While we all know the story of the crucifixion, the raw facts have been obscured by accretions of sentimentality and tradition. The fundamental fact is that Christ was tortured to death. The ‘last temptation’ that Christ is subjected to after he has fainted is to use his powers to come down from the cross, avoid his suffering and live his life as a family man, forsaking both his ideals and the mission God has set for him.
Kickboxing, like all sports, is only a game. Never is this clearer than when watching little Thai kids playing at it after the grown-ups have left the ring. Rodney Hall and I have a running argument about sport; I think it is a form of performance art, while he disagrees. He says that it isn’t art because it doesn’t communicate anything. He believes ballet and dance is about as far as the definition can extend, because they are essentially languages and in their execution, they ‘speak’.
I personally extend the line further because the rules of a sport construct it; give it form from which technique is derived. Within that construct, the conduct of the athletes, the way they play, communicates values. This is why hundreds of thousands of Australians sit down in front of the box or pay for tickets to the rugby, or AFL, or the Olympic Games.

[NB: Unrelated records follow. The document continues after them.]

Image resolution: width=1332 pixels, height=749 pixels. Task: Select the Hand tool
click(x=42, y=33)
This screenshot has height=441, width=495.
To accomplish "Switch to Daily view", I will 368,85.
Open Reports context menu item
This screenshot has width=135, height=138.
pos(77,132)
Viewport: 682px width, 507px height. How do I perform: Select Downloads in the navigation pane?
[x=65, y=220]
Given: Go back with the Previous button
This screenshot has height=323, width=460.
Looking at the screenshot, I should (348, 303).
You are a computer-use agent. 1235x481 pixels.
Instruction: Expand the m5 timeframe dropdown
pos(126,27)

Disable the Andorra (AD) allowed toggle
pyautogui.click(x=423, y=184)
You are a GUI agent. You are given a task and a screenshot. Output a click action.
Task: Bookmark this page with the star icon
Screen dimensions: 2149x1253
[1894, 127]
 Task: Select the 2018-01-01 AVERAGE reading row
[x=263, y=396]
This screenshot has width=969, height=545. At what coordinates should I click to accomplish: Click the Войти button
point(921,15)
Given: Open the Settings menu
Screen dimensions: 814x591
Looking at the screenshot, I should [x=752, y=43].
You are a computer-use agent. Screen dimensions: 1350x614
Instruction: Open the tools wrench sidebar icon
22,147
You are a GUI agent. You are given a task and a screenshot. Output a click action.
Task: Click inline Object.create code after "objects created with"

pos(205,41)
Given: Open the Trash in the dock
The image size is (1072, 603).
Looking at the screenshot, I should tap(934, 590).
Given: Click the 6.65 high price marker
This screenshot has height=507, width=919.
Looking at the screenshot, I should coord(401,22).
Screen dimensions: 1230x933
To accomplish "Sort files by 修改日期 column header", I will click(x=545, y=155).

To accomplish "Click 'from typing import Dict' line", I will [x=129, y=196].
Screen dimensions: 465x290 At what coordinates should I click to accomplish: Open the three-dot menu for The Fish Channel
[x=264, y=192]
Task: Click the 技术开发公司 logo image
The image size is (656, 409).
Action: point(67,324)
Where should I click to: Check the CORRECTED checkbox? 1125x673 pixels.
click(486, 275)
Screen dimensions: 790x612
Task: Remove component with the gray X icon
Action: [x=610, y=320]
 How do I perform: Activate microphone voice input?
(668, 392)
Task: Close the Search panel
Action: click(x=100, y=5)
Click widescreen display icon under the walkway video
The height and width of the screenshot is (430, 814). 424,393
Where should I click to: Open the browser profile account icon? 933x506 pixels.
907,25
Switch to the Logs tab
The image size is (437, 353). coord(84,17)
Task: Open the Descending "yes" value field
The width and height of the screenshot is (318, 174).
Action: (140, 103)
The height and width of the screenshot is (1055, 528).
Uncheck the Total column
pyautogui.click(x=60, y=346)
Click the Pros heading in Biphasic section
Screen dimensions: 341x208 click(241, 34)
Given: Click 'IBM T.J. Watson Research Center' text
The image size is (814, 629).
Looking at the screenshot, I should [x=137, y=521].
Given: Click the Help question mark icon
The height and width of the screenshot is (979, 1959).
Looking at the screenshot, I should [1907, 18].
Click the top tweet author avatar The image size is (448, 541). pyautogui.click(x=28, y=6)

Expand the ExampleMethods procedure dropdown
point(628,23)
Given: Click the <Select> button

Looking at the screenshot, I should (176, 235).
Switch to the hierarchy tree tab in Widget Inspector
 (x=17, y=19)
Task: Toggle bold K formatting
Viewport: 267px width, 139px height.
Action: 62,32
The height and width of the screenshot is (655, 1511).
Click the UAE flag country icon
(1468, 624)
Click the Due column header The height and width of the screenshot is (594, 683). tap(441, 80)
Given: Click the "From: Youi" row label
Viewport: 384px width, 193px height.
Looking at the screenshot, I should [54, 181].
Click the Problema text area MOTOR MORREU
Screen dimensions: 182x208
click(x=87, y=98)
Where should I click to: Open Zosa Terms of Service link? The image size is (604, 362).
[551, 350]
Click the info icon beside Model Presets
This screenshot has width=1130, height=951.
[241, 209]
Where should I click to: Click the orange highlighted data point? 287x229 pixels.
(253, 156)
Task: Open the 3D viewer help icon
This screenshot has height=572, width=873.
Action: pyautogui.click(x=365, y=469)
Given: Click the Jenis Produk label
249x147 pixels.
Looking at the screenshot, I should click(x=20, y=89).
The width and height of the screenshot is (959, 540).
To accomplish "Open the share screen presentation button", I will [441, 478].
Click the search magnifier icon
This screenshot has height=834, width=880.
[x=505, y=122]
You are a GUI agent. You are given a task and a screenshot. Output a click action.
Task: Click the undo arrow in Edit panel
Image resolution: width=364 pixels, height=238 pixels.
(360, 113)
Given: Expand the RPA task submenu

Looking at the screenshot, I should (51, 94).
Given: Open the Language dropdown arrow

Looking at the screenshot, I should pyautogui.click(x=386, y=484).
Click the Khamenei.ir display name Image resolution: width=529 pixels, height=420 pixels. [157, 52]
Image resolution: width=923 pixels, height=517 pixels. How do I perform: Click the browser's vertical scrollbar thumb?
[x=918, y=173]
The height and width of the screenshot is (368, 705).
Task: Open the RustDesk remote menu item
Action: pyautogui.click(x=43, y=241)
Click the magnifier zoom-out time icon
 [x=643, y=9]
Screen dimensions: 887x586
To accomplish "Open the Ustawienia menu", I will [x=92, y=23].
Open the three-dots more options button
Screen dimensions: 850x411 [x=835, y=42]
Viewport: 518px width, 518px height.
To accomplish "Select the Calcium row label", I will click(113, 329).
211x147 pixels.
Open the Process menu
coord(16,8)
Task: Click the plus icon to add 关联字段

Sport is a pantomime in which the athletes carry the hopes of the spectators onto the field, into a metaphorical struggle which is black-and-white, good-versus-evil in a way life-as-lived is simply too complex to ever be. We need to see perseverance under pressure. We need to see fortitude in the face of failure. We need to see these things so we can carry them like candles against the vaguer shapes that haunt the theatre of our day-to-day lives.
Fighting sports are more potent again. The aggression is naked and aimed directly at the other athlete. Pain, injury and sometimes bloodshed are hard-up in the foreground. They are also individual sports, a factor which generates its own set of complexities. And more than any other sport, fighting is about courage. The ability to submit to pain, to sacrifice the body for an ideal, is what truly belies the contest.
The best example I can call to mind is Jerome Le Banner facing off against Semmy Schilt in the K1 World GP Final in 2007. Le Banner is making a solid fist of it for the first two rounds, until Semmy catches him with a knee under the chin. By the time Jerome has richoeted off the ropes, the bell to end the round has gone.
Grateful of the minute for clearing his wits, Le Banner paces his corner. When the bell goes to start the next round, he emerges on a leg which is visibly unsteady at the knee. The camera angle is from the perspective of Jerome’s corner; his trainer leans into the ring, gesturing to Jerome with the towel, preparing to throw it. Jerome turns his back, hobbles forward and prepares to engage. As Semmy fires off his first salvo, you can actually see Jerome’s thigh skating around on a joint whose ligaments don’t seem to be doing anything at all; in fact, it looks like the leg is being held together by nothing other than the skin (5:21 in the youtube clip). Jerome’s corner throws in the towel and the referee waves off the fight. A disappointed Le Banner looks over his shoulder and grudgingly accepts the decision.
God, grant me some small measure of that man’s courage.